RECORD EXTRACTS:

::::

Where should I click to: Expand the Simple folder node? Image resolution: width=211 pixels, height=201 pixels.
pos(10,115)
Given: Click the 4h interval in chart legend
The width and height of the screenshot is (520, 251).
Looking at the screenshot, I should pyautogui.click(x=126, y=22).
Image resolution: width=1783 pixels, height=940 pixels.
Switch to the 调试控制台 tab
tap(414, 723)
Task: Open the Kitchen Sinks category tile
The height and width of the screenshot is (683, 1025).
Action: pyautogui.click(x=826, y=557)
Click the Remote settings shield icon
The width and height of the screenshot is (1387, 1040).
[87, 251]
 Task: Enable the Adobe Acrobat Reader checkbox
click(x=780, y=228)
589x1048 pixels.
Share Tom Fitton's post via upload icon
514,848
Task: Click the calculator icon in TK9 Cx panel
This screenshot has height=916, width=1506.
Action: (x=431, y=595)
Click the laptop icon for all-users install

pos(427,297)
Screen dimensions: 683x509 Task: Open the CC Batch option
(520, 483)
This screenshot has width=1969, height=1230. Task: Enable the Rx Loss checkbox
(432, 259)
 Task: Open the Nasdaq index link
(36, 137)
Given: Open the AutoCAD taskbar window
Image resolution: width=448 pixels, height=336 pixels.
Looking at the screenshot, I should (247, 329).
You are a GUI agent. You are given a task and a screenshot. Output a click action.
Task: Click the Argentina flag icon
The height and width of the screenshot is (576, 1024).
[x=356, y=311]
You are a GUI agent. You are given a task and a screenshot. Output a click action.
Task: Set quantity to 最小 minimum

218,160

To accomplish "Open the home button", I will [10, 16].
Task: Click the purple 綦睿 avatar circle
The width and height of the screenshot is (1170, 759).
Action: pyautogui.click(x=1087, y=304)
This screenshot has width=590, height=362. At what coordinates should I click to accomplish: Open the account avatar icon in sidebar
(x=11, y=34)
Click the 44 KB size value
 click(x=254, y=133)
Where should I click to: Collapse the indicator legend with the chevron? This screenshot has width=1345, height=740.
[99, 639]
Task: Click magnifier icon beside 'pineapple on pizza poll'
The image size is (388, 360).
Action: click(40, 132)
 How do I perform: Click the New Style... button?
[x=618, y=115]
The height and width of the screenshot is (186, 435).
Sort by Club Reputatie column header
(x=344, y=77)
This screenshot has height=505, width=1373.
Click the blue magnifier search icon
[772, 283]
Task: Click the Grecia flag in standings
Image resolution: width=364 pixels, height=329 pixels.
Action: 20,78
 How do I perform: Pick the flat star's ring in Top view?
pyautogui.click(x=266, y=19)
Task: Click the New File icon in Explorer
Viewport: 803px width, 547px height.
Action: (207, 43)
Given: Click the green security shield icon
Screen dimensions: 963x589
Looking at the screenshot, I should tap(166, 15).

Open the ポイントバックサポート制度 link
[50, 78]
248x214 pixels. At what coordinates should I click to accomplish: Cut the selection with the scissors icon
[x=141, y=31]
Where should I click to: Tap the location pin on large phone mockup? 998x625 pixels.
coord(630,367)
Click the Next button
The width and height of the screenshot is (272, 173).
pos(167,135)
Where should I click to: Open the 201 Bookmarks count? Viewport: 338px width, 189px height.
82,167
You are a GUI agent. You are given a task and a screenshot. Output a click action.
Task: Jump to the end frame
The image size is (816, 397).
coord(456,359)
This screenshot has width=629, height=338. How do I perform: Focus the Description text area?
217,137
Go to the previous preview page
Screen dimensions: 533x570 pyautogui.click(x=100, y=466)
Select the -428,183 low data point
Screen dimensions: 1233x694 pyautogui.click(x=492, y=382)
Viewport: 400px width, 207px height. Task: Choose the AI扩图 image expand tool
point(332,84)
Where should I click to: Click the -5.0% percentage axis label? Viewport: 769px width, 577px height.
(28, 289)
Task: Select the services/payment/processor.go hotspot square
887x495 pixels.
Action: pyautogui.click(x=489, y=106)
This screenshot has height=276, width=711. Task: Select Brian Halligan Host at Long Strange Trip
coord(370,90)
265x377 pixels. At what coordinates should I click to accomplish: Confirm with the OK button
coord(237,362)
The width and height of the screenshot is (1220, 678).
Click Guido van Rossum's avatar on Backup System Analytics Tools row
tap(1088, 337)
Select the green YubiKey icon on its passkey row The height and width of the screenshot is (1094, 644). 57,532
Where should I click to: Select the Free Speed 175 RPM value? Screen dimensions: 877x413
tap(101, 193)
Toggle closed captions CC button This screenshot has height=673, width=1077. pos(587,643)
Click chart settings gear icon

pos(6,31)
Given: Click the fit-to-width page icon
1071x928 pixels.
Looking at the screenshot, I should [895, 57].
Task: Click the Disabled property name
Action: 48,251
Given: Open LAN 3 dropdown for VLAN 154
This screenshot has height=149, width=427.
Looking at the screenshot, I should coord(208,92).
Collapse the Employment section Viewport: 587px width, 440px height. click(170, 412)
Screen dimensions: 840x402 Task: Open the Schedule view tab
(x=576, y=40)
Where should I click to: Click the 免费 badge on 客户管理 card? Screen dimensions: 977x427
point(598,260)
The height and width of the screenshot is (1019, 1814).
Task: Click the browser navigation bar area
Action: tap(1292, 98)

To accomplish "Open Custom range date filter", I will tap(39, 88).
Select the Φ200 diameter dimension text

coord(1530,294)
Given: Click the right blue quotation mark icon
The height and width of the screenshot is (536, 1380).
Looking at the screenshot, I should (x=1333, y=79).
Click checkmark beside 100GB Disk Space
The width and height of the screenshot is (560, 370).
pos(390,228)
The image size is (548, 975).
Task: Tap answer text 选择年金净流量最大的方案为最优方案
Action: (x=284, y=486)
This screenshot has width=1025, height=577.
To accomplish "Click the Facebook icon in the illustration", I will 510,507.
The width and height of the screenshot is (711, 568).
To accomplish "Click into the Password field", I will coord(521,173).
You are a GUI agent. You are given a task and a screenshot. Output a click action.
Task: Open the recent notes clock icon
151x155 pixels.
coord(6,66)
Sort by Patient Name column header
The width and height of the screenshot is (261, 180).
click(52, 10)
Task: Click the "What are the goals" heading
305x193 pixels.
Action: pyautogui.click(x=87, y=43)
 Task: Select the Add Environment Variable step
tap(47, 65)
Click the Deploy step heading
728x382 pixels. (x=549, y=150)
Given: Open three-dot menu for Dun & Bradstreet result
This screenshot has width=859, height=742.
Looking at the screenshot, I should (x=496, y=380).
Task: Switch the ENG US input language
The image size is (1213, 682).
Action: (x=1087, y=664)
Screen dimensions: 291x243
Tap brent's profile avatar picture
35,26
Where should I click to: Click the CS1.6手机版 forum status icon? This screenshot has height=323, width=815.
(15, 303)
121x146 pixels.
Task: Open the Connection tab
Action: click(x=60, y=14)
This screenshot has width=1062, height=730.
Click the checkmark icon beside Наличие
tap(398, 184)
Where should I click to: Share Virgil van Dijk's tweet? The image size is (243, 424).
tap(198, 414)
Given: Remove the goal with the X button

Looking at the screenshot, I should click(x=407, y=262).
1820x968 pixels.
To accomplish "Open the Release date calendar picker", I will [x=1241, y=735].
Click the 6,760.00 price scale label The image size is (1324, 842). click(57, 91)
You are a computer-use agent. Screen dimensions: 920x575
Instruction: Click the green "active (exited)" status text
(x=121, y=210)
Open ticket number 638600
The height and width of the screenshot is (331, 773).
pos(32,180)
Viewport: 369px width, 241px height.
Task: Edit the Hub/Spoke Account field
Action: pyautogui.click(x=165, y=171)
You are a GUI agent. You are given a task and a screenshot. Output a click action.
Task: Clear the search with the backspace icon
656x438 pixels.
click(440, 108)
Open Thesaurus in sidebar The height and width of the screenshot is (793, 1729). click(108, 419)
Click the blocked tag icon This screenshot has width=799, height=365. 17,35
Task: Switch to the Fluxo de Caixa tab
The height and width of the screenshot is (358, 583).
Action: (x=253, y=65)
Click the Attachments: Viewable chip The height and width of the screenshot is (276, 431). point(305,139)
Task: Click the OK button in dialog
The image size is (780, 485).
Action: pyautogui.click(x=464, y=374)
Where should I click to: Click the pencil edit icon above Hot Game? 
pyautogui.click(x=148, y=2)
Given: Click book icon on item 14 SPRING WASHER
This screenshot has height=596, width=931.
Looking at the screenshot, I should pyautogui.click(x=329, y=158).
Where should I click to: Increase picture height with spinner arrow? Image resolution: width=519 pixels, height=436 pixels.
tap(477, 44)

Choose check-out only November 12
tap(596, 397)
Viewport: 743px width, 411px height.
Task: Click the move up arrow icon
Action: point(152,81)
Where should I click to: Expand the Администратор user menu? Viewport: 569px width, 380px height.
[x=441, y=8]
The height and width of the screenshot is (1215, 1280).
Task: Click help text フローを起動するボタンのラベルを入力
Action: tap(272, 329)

::::

Revise the listing starting with the line containing "This screenshot has width=1969, height=1230." and going on through the line containing "Action: pyautogui.click(x=1087, y=304)", replacing "Rx Loss" with "Tx Loss" and leaving everything else unchanged. Give only those lines.

ANSWER IN FULL:
This screenshot has width=1969, height=1230. Task: Enable the Tx Loss checkbox
(432, 259)
 Task: Open the Nasdaq index link
(36, 137)
Given: Open the AutoCAD taskbar window
Image resolution: width=448 pixels, height=336 pixels.
Looking at the screenshot, I should (247, 329).
You are a GUI agent. You are given a task and a screenshot. Output a click action.
Task: Click the Argentina flag icon
The height and width of the screenshot is (576, 1024).
[x=356, y=311]
You are a GUI agent. You are given a task and a screenshot. Output a click action.
Task: Set quantity to 最小 minimum

218,160

To accomplish "Open the home button", I will [10, 16].
Task: Click the purple 綦睿 avatar circle
The width and height of the screenshot is (1170, 759).
Action: pyautogui.click(x=1087, y=304)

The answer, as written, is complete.